Le 44 vittime dell’amianto che si aggiungono alle altre 140 dei primi due maxi-processi dovranno attendere ancora molto prima di avere giustizia in sede penale.

Ieri il Tribunale di Gorizia ha scritto una pagina grigia se non nera, l’ennesima di una ormai lunga serie.

All’udienza di apertura del cosiddetto amianto-ter la pm Valentina Bossi ha chiesto e ottenuto il rinvio del processo per riunire il procedimento con un altro filone di “nuove” 23 parti offese.

Quello che stupisce e amareggia è però la dilazione del processo: prima udienza appena il 12 gennaio del 2016.

Significa che il rischio di prescrizione si fa via via più concreto. Come ha ricorda uno degli avvocati di parte civile, Riccardo Cattarini, la «giurisprudenza indica che la prescrizione per l’omicidio colposo deriva dal momento della morte e non dalla condotta procedurale».

Gongola il nutrito collegio difensivo dei 17 imputati indicati nella richiesta di rinvio a giudizio, tutti già dirigenti dell’Italcantieri negli anni Sessanta e Settanta. Sono Giorgio Tupini, Vittorio Fanfani (deceduto), Enrico Bocchini, Corrado Antonini, Manlio Lippi, Antonio Zappi, Cesare Casini, Italo Massenti, Aldo La Gioia, Glauco Noulian, Roberto Schivi, Livio Minozzi, Mario Abbona, Roy Rhode, Ronald Rhode, Carlo Viganò, Attilio Dall’Osso. Devono rispondere di omicidio e lesioni colpose per non aver impedito l’esposizione all’amianto di 44 ex cantierini.
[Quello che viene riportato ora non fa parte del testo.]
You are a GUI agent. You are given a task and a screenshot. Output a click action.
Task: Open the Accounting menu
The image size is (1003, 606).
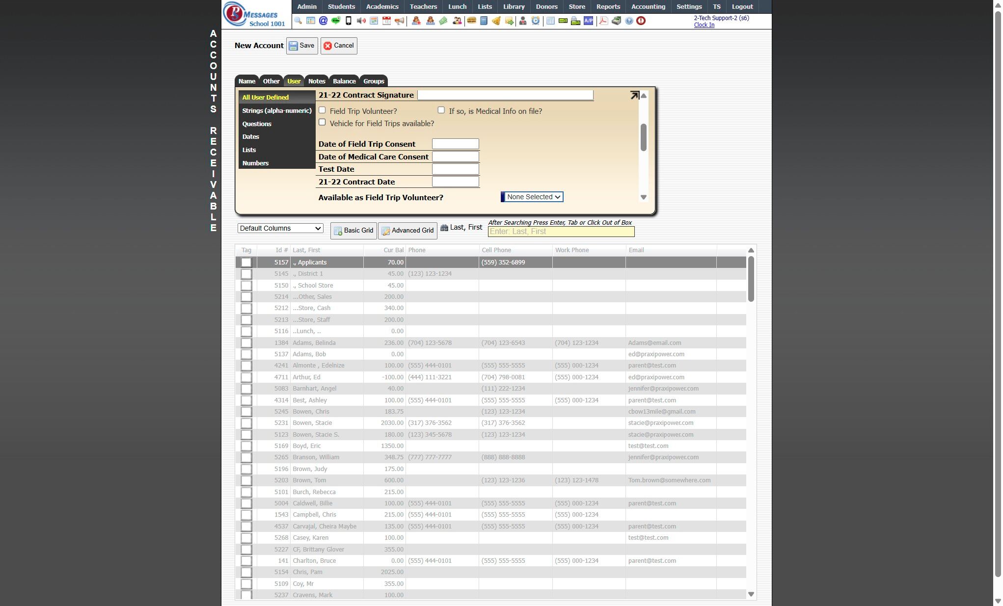coord(648,6)
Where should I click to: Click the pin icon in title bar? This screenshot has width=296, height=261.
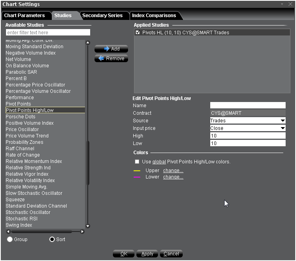click(x=282, y=4)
Che sono: Luciano Buratto, deceduto nel 2008), Erminio Mariotti (05), Galdino Monaco (05), Oreste Politti (03), Alferino Romanin (07), Augusto Ruggeri (07), Aurelio Sabatti (07), Vincenzo Salone (08), Camillo Strada (01), Bruno Venturini (06), Mario Verzier (05), Lucio Viezzoli (07), Adriano Zorba (placche diffuse, ancora in vita alla data del rinvio a giudizio), Mario Bledig (06), Sergio Corbatto (07), Stelvio Mesaglio (08), Lucio Piorar (08), Mario Rossi (07), Ubaldo Spanghero (07), Angelo Spanghero (04), Giorgio Badin (09), Valentino Bevilacqua (10), Roberto Biasiol (01), Elvi Clapiz (11), Romeo Clemente (12), Antonio Deroia (09), Doriano Fantin (09), Angelo Folin (08), Mario Fontanot (08), Tarcisio Fonzar (10), Ciro Frittita (10), Giovanni Lacurre (09), Attilio Liessi (09), Mario Morgut (09), Sergio Normanni (12), Vittorio Oblak (03), Ugo Olivo (12), Dario Pian (10), Ezio Simonit (10), Antonio Stragapede (11), Flavio Vidonis (10), Giuliano Visintin (ancora in vita alla data del rinvio a giudizio), Giovanni Zeleznik (08), Ernesto Zucchi (10).
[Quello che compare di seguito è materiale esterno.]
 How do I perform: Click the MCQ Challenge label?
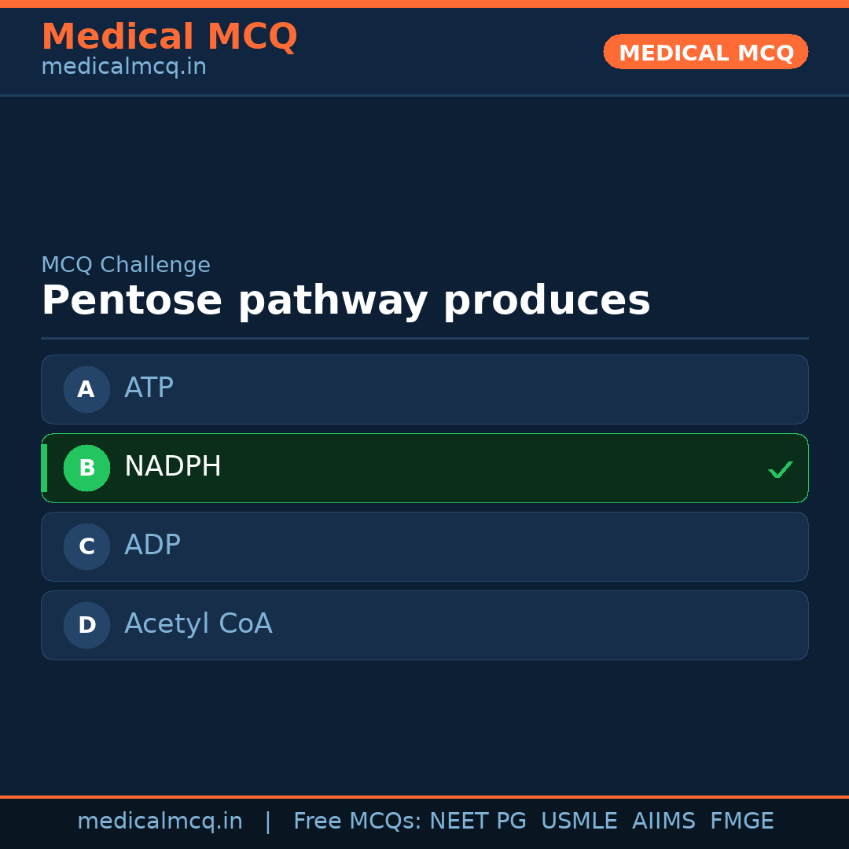pos(126,265)
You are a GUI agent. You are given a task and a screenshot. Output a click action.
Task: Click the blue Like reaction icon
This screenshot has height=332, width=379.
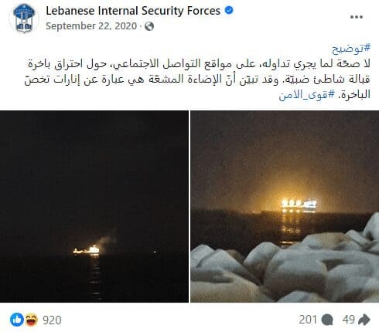click(x=17, y=320)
Una così ampia dilazione dell’inizio del processo si spiega con la difficoltà oggettiva della Procura della Repubblica (due pm e un capo ff a tempo determinato) di indagare e raccordare il lavoro dei consulenti.
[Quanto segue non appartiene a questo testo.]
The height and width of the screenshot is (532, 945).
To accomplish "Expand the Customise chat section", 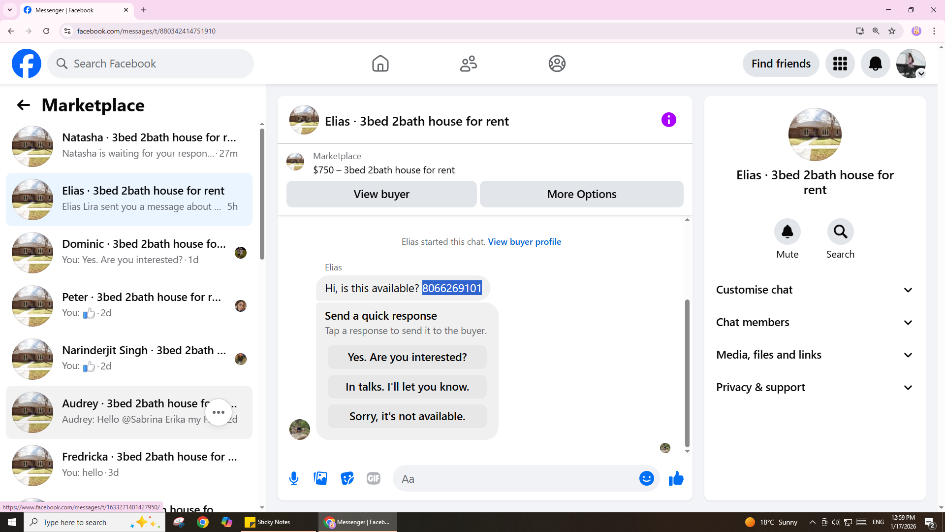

Il nuovo capo della Procura era atteso a maggio ma arriverà forse in autunno perché trattenuto in importanti indagini nella Procura di Catanzaro. Come se indagare sulle morti causate dall’amianto fosse meno importante che indagare l’associazione a delinquere.

Ancora va notato come il terzo processo amianto celebrato al Tribunale di Gorizia vedrà impegnato un giudice diverso, il terzo, rispetto ai precedenti.

Situazione al limite del collasso quella del Palazzo di Giustizia di Gorizia nella totale indifferenza della politica locale, regionale e nazionale.

Si conferma che i morti di amianto sono di serie B. Si conferma che di questi operai crepati per asfissia importa ben poco alla comunità.